**Required tasks**
1. Reproduce the passage below about the Saskatchewan river between "Mark’s keen eye" and "with the prairie.", inclusive.
2. Translate this sentence from the passage about the Saskatchewan river into Spanish: "The coyotes sing, the stars blaze, and it is possible to think the west is still wild."
___ Extract
We turn downstream instead, passing under a highvoltage
line into an invented waterworld of another kind. In Saskatchewan, we may envy Alberta’s canals, but by far
the most visible exploitation of the river is our own. In
1967, the province finished two dams to trap the river for
electrical power and to slake the municipal thirst of Regina
and points south. The river is plumbed to roughly half the
kitchen taps in the province today. The resulting Lake
Diefenbaker sprawls more than 200 kilometres behind the
Gardiner and Qu’Appelle dams, an aquatic playground
for parched southerners. Swimming, golf and affordable
cottaging are perks afforded by the impounded water.
Photographs often fail to capture the vast scale of this
time-rounded glacial spillway, and there is much beauty
alongshore as we travel. Hawks ride thermals over the baking
prickly pear cactus on the south-facing banks. The cooler shore
opposite harbours hawthorn and buffalo berry, ash and cottonwood.
Mark’s keen eye spots whitetail deer and pronghorn
antelope foraging on the bluffs. At night, we camp ashore like
cowboys and make fires from driftwood. The coyotes sing, the
stars blaze, and it is possible to think the west is still wild.
Yet the valley is unmistakably engineered, oddly lifting
our boat up as we go east until we are level with the prairie.
The massive reservoir corrals a whole summer’s runoff, to
be meted out in doses by the Gardiner Dam the rest of the
year. Endangered piping
plovers are drawn to nest on
the artificially wide sandy
beaches but must cope
with “managed” water that
typically rises six metres. We
pass a well-known fish farm using the cold mountain runoff
to raise the steelhead salmon often sold as “Lake
Diefenbaker trout” on better restaurant menus in Saskatoon
and Regina.
The river is odd by nature too. It gains hardly any new
water once it leaves Alberta, skirting semi-deserts and many
areas of internal drainage that donate hardly a drop to the
passing river. Massive side canyons have only tiny rivulets at
their bottoms — or none at all — and the river grows a mere
two percent in volume on its journey through Saskatchewan. Psychologically, it is fitting that this province chose to build
great dams, to literally hold on to our precious share of
water in a region defined by a lack of it.
______
___ Items
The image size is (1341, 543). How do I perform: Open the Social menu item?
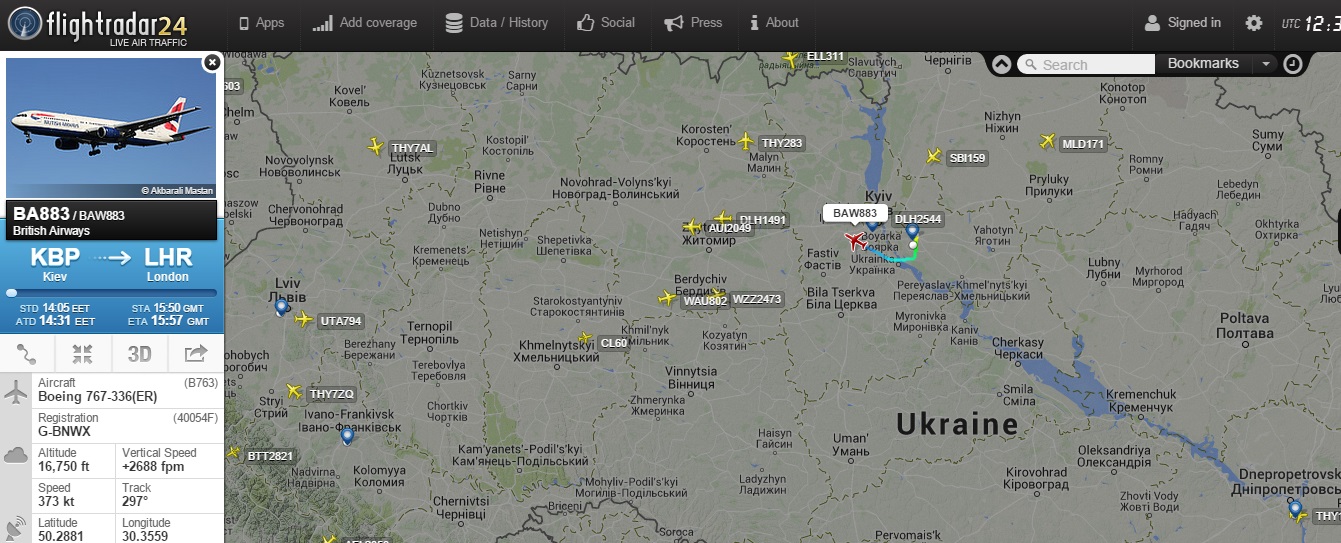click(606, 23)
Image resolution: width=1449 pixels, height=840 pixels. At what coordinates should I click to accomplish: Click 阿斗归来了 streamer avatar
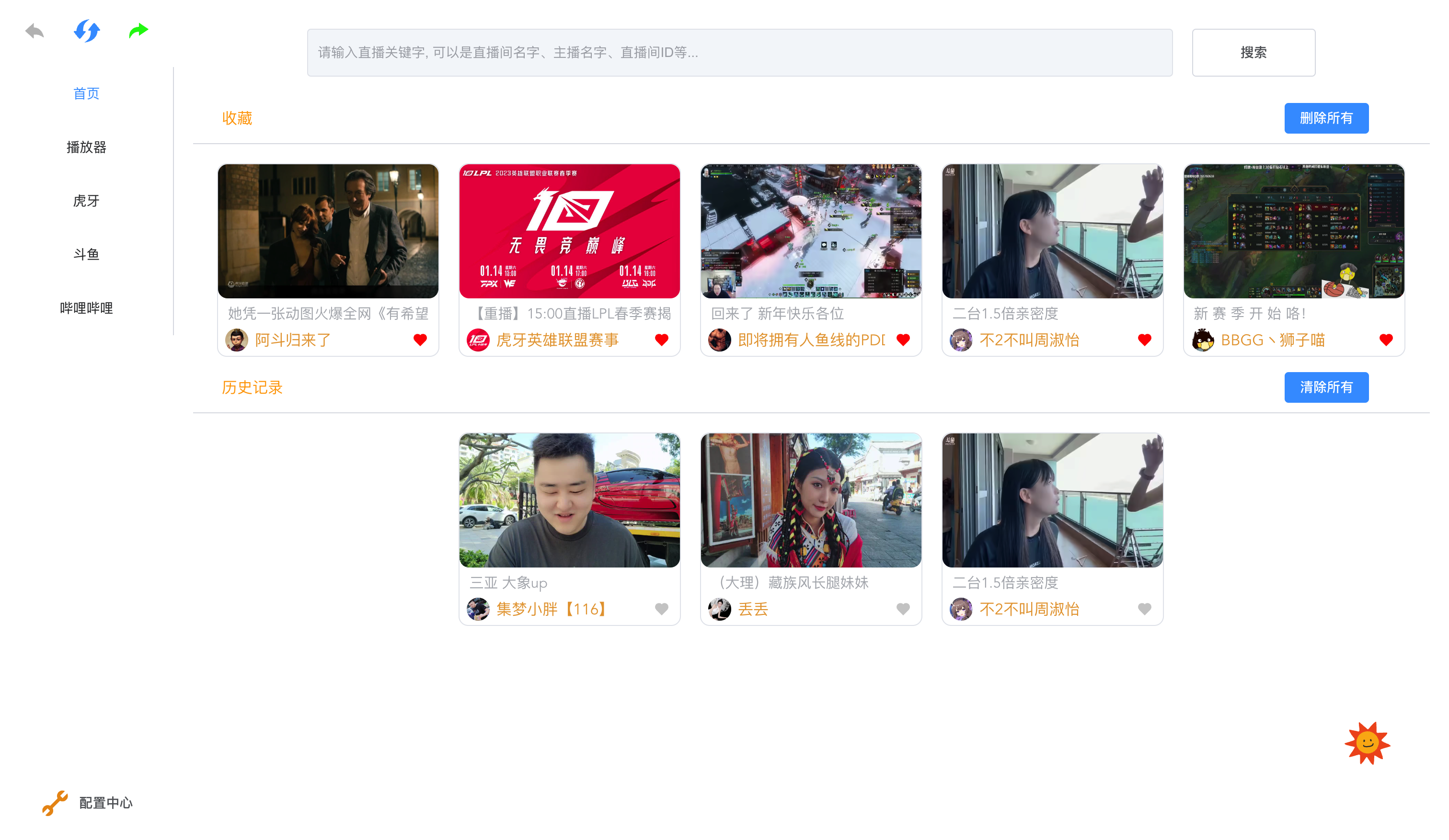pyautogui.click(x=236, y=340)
______
___ Items
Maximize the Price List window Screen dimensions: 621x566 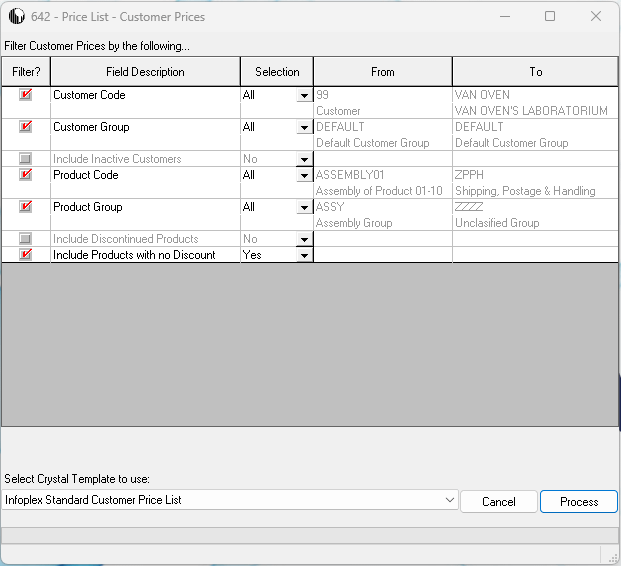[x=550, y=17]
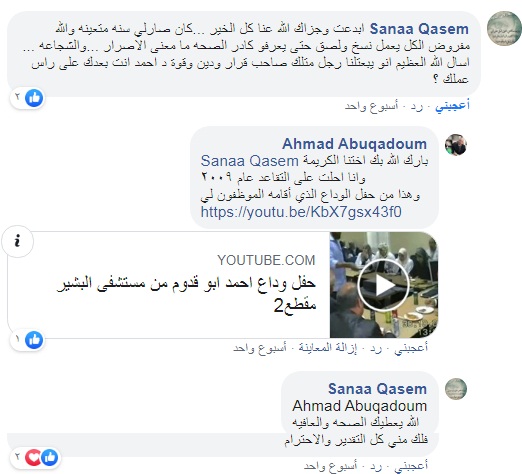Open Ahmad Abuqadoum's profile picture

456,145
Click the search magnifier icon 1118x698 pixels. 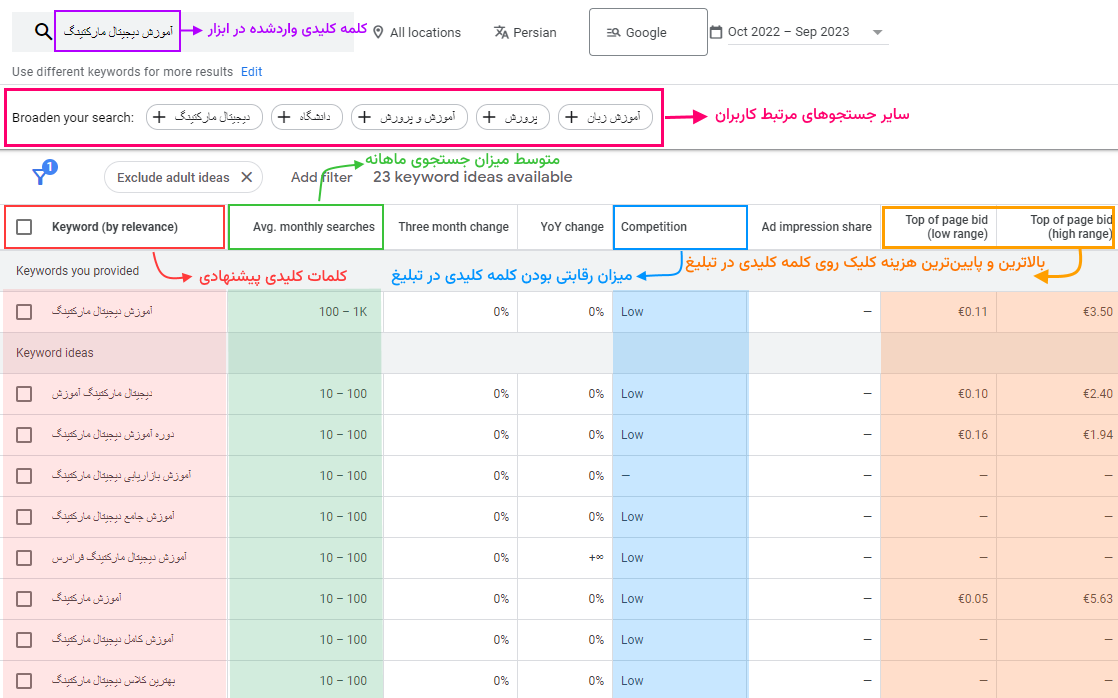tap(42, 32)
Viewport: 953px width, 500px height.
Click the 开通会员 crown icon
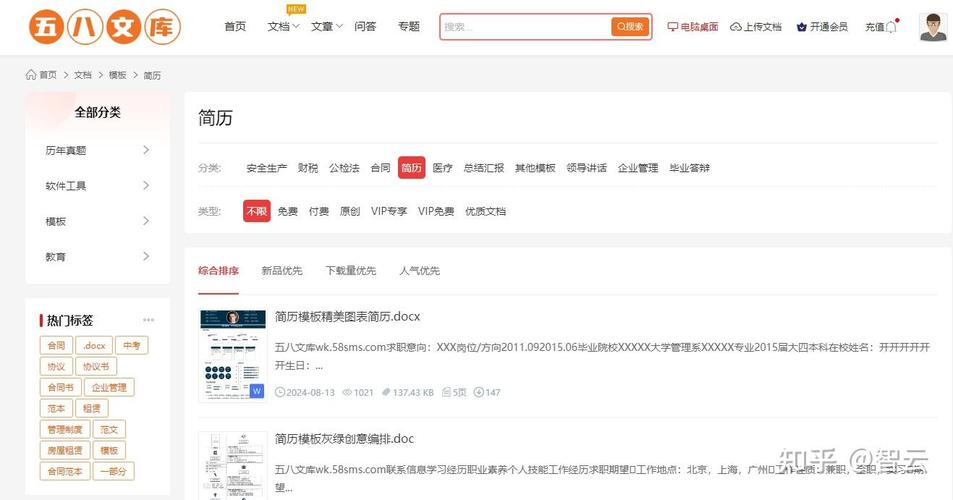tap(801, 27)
______
**Answers by task**
1.
Mark’s keen eye spots whitetail deer and pronghorn
antelope foraging on the bluffs. At night, we camp ashore like
cowboys and make fires from driftwood. The coyotes sing, the
stars blaze, and it is possible to think the west is still wild.
Yet the valley is unmistakably engineered, oddly lifting
our boat up as we go east until we are level with the prairie.

2. Los coyotes cantan, las estrellas resplandecen, y es posible pensar que el oeste sigue siendo salvaje.